Marie-Laurie Warren and Bobby Bell stand among the graves at the Cambridge American Cemetery, Madingley, England. (Ron Jensen / S&S)
MADINGLEY, England — Marie-Laurie Warren makes little of her role as the first woman to hold a job as assistant superintendent at an American Battle Monuments Commission overseas cemetery.
“It’s just worked out that way,” said Warren, 28, a former soldier and mother of four daughters.
She’d rather talk about her job, which she started in August, at the Cambridge American Military Cemetery.
“The ABMC has a sacred mission,” she said.
The commission was created after World War I to care for the graves of America’s dead from that war. Gen. John Pershing served as its first director.
The ABMC now maintains cemeteries in England, France, Italy, the Netherlands, Belgium, Luxembourg and Tunisia in the European region. Other cemeteries are in the Philippines, Panama and Mexico.
In all, nearly 125,000 graves are under the commission’s care.
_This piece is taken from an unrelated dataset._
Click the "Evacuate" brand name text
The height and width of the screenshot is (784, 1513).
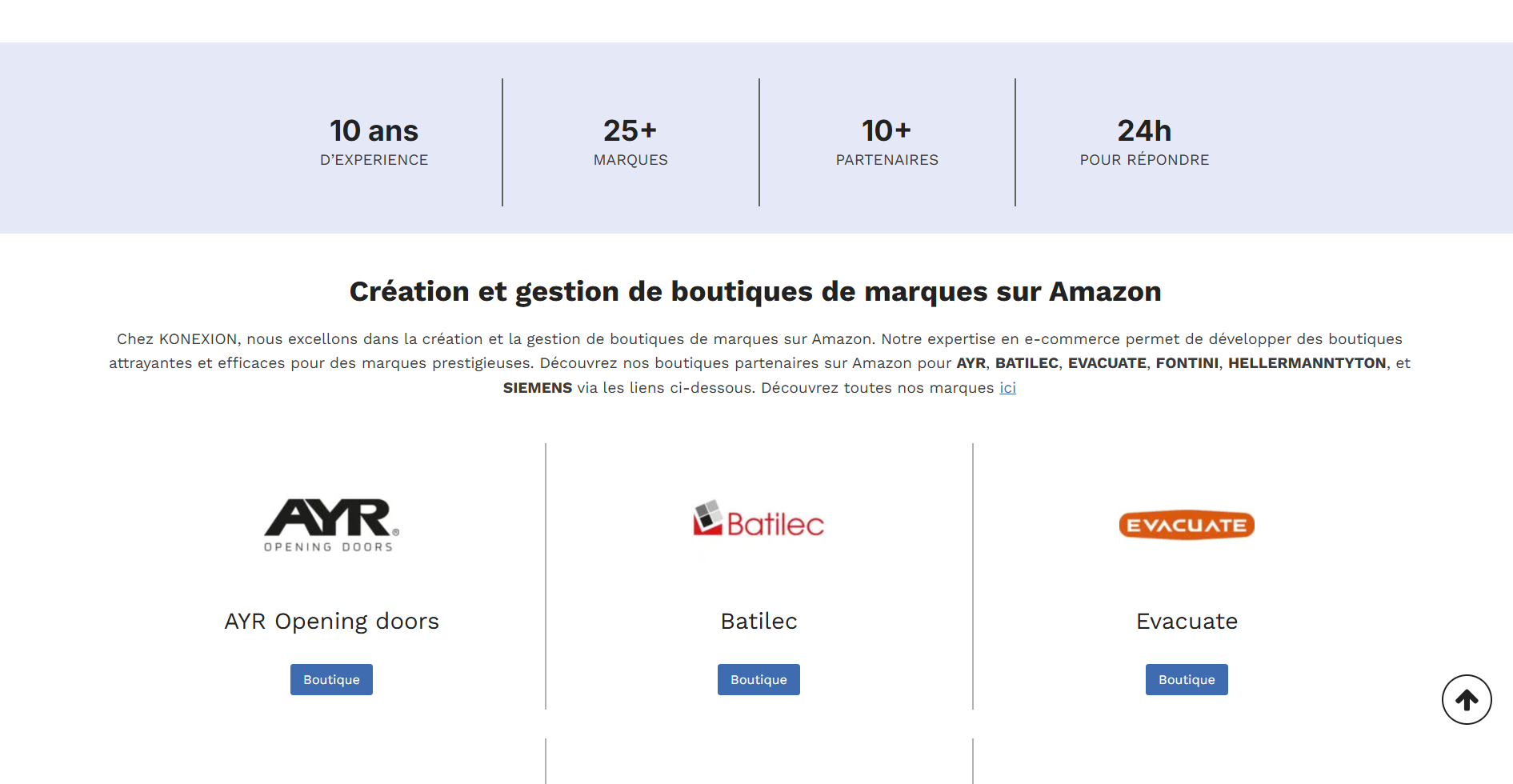[1186, 622]
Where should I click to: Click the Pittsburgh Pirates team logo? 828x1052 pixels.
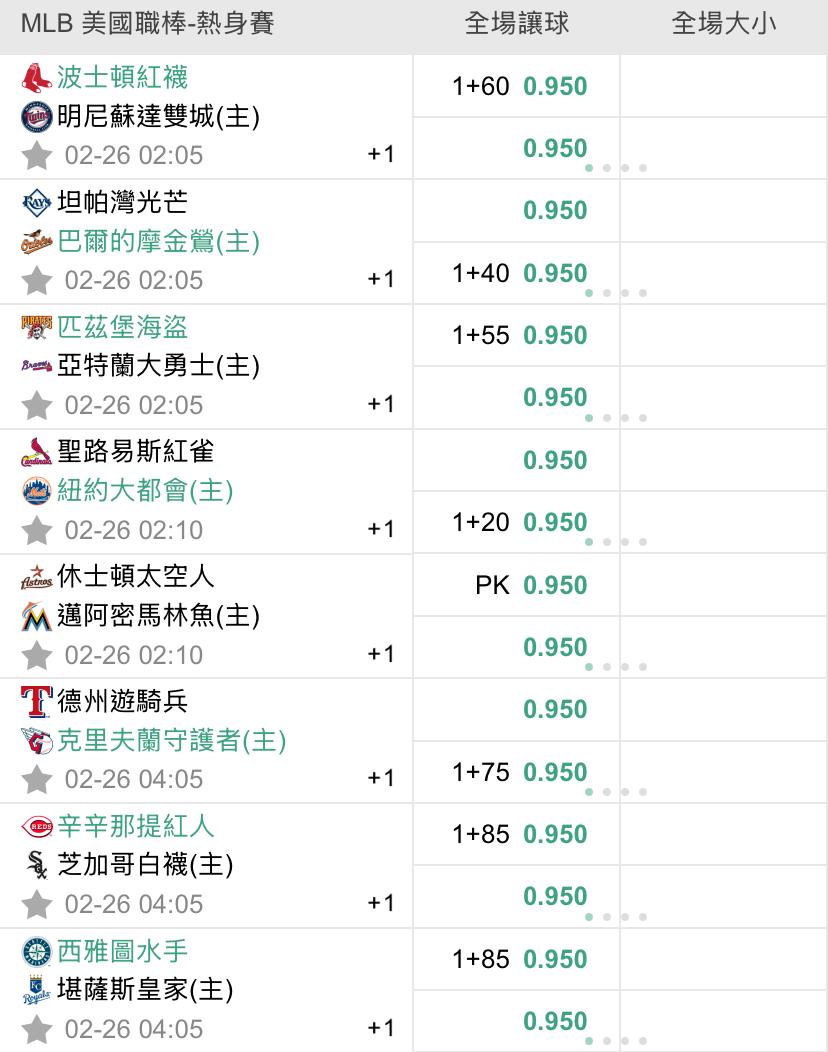[x=36, y=327]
Following each world war, family members were given the choice of leaving their loved one buried overseas or returned to the States.
Already, Warren has helped next of kin find graves at the cemetery, presenting them with a visitor’s packet.
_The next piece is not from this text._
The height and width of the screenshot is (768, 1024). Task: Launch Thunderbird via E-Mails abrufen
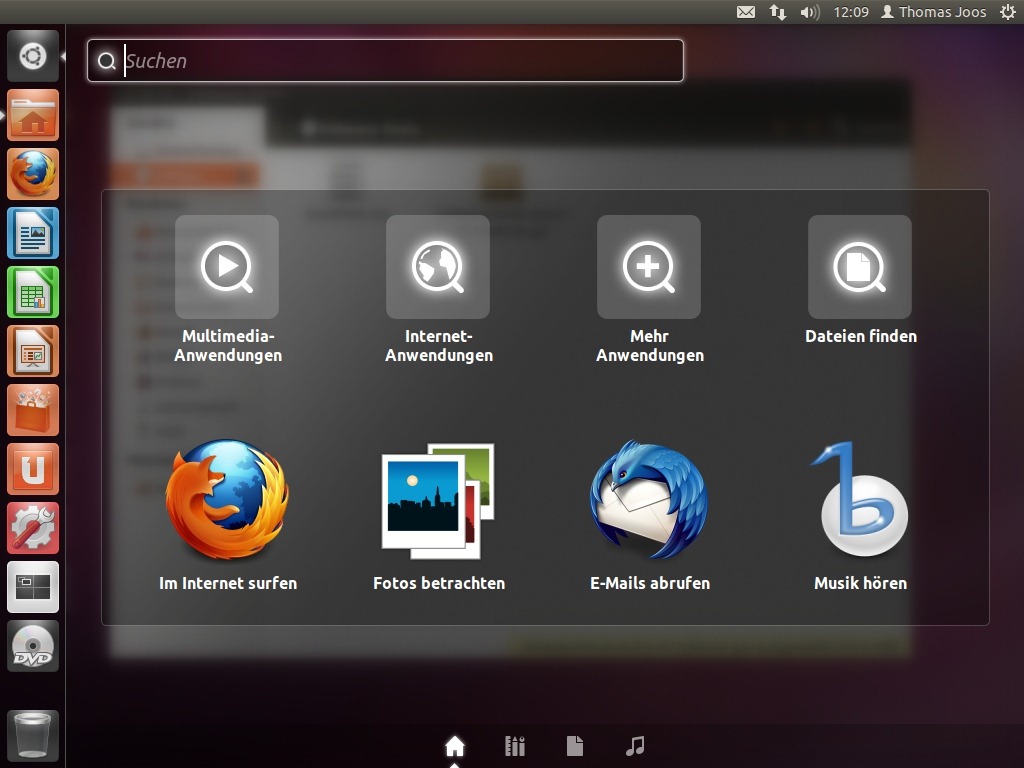click(649, 500)
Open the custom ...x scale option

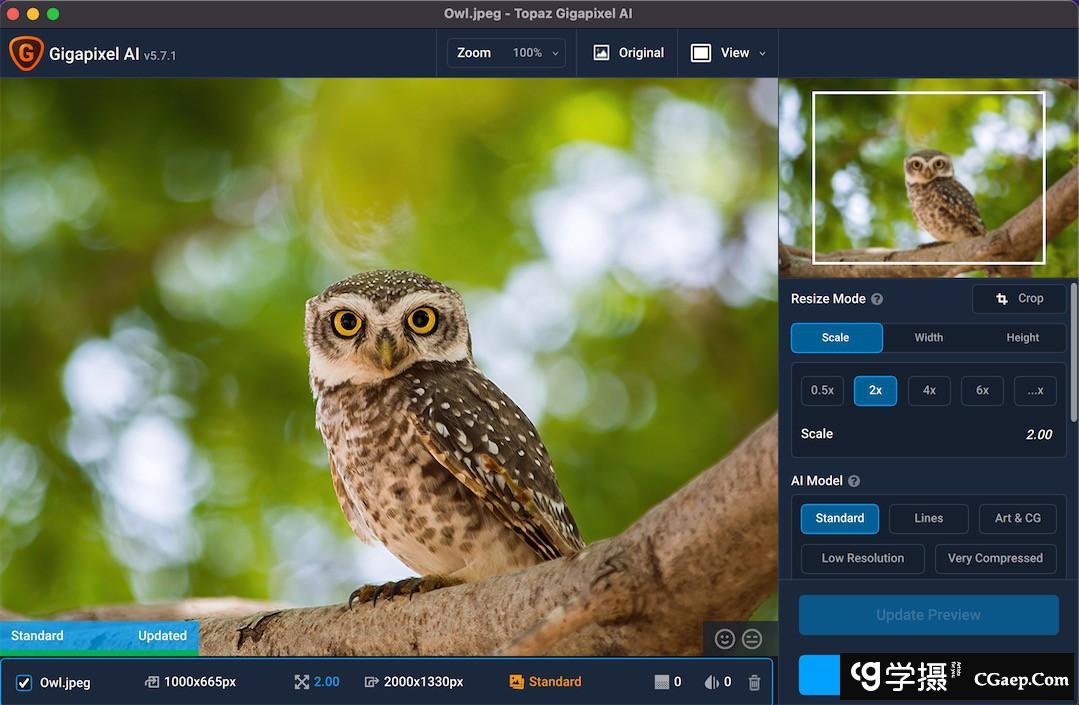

“To them, it’s not a headstone that has to be cleaned,” she said. “It’s a person who missed a life.”
The well-manicured cemetery and the military bearing of the rows of 3,812 crosses and Stars of David always impress them, Warren said.
“They walk away with a good feeling that he or she is being well taken care of,” she said.
Two British women recently visited — one to visit the grave of a husband and the other to visit the grave of a fiancé.
“They remember their loved one as he was — young and handsome and a dashing officer,” said Warren, who was born in West Africa to missionary parents. “It’s really a rewarding part of the job.”
Warren’s boss is also a newcomer to England. Bobby Bell arrived in the summer to take the superintendent reins after serving as assistant superintendent at cemeteries in the Netherlands and France.
“We see a lot more Americans here,” he said.
That wasn’t true on the Continent.
“If I heard an American voice in the visitors center, it was a surprise — a pleasant surprise,” he said.
But his current job is within a 40-minute drive of about 10,000 American servicemembers stationed at RAF Mildenhall, RAF Lakenheath, RAF Alconbury and RAF Molesworth.
Bell, 48, conducted a nonscientific survey using the cemetery’s guest register and estimated that about 40 percent of the cemetery’s 100,000 visitors each year are Americans, most of them active-duty people serving in the area.
“That’s wonderful,” he said. “As a fellow American, it makes me feel good.”
Since arriving at the Cambridge cemetery, he’s been impressed, he said, with the way the American military community in England embraces the cemetery as a part of it.
Recently, he said, several airmen from RAF Molesworth spent a day cleaning some of the cemetery’s markers on the graves of America’s dead from World War II.
An Air Force brat, Bell served four years in the U.S. Navy. He has worked in the American military community in Munich and Vilseck, Germany, spending some of that time with the Army and Air Force Exchange Service.
He joined the ABMC in 2001 as an assistant at The Netherlands American Military Cemetery in Margraten, the Netherlands. Before coming to England, he was assistant superintendent at the Somme American Military Cemetery at Bony, France.
Despite the current numbers, Bell hopes to increase the American visitation at the cemetery. He plans to visit the schools on bases to encourage more visits by students.
Bell said the families who chose to leave their loved ones buried in faraway lands were promised by the government they would be looked after.
“The U.S. has not failed to follow through on that promise,” he said.
Now working in his third country for the commission, Bell has seen the look Europeans have when they enter an American cemetery for the first time.
“They see what we do to honor our war dead, and it raises their appreciation [of America],” he said. “One thing we don’t cut corners on is how we honor our war dead.”